Si tratta di un’offerta amichevole, ha più volte sottolineato Giampiero Maioli, ceo di Crédit Agricole Italia, che ha evidenziato la crescita del gruppo negli ultimi anni: nel 2007 l’Agricole contava in Italia 500 mila clienti, oggi sono 2,1 milioni nel retail, che con l’acquisizione del Creval diventeranno 2,8 milioni e più di 5 milioni se si considera anche il risparmio gestito e il credito al consumo. Il nuovo gruppo avrà una quota di mercato compresa tra il 6 e il 10% in Lombardia, Emilia-Romagna e Sicilia. «Dovevamo decidere se uscire o prendere il controllo. Abbiamo dovuto accelerare anche per la particolare fase di mercato, ma lo abbiamo fatto nel pieno accordo con le fondazioni, i sindacati, le autorità e informando preventivamente anche i vertici del Creval. In questa fase — ha evidenziato Maioli — sono necessarie economie di scala e tutte le banche, ma specialmente le piccole, dovranno sopportare l’onda d’urto post covid. Bisogna rinforzare gli argini».

Dando comunicazione dell’operazione, l’Agricole ha evidenziato come la combinazione delle due banche «consoliderà la posizione del gruppo come banca commerciale al sesto posto in Italia, facendo leva su una cultura condivisa di continuo supporto alle comunità locali».

Si tratta, è scritto, di una «alleanza di due banche solide e caratterizzate da una buona performance», che permetterà «una significativa creazione di valore, a beneficio di tutti gli stakeholder» e, per «i clienti di Credito Valtellinese: un gruppo ancora più forte, con un’attraente offerta di soluzioni»; con «un Return on investment (indice della redditività degli investimenti, nda) stimata superiore al 10 per cento in 3 anni».

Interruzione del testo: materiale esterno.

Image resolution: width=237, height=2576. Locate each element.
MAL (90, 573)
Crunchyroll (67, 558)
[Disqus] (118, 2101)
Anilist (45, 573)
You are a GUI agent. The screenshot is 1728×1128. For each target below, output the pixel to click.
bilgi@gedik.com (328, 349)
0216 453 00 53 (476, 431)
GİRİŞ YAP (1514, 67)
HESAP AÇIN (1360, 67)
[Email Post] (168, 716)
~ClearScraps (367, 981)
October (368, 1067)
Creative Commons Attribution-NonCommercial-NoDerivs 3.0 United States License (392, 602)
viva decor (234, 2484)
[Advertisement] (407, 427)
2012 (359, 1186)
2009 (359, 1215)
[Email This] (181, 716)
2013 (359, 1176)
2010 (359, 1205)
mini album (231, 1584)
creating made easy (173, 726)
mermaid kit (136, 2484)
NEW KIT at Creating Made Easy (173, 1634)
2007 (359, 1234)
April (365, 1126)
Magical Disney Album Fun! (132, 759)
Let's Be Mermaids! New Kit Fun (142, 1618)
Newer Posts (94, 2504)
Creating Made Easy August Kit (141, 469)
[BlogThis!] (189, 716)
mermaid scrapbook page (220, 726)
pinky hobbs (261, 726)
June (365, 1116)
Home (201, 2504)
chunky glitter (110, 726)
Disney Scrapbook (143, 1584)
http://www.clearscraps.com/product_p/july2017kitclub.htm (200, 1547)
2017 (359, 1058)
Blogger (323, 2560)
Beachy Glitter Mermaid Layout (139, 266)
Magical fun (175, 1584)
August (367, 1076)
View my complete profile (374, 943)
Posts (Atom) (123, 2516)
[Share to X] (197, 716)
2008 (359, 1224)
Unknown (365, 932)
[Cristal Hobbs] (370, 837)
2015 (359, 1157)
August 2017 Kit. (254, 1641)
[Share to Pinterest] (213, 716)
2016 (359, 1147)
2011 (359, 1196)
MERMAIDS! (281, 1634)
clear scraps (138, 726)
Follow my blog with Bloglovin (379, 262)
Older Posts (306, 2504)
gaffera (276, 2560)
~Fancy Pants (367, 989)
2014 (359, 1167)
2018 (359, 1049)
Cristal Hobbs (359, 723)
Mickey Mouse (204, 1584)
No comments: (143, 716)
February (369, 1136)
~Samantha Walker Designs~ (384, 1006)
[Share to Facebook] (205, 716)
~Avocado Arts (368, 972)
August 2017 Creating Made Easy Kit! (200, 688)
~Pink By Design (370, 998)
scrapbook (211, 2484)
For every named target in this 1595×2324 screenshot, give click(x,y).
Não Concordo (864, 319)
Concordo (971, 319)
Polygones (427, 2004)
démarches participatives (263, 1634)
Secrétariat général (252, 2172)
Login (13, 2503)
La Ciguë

Dal punto di vista sistemico, dopo questa operazione che ha già l’adesione del fondo Algebris con il 5,4 per cento, restano altre due grandi partite aperte. Banco Bpm viene dato sempre più vicino a Bper: nascerebbe il terzo polo italiano; mentre solo Unicredit sembra in grado di poter approfittare, per capienza di volumi, dei due miliardi di benefici fiscali che potrebbero derivare dalla acquisizione del Monte dei Paschi di Siena.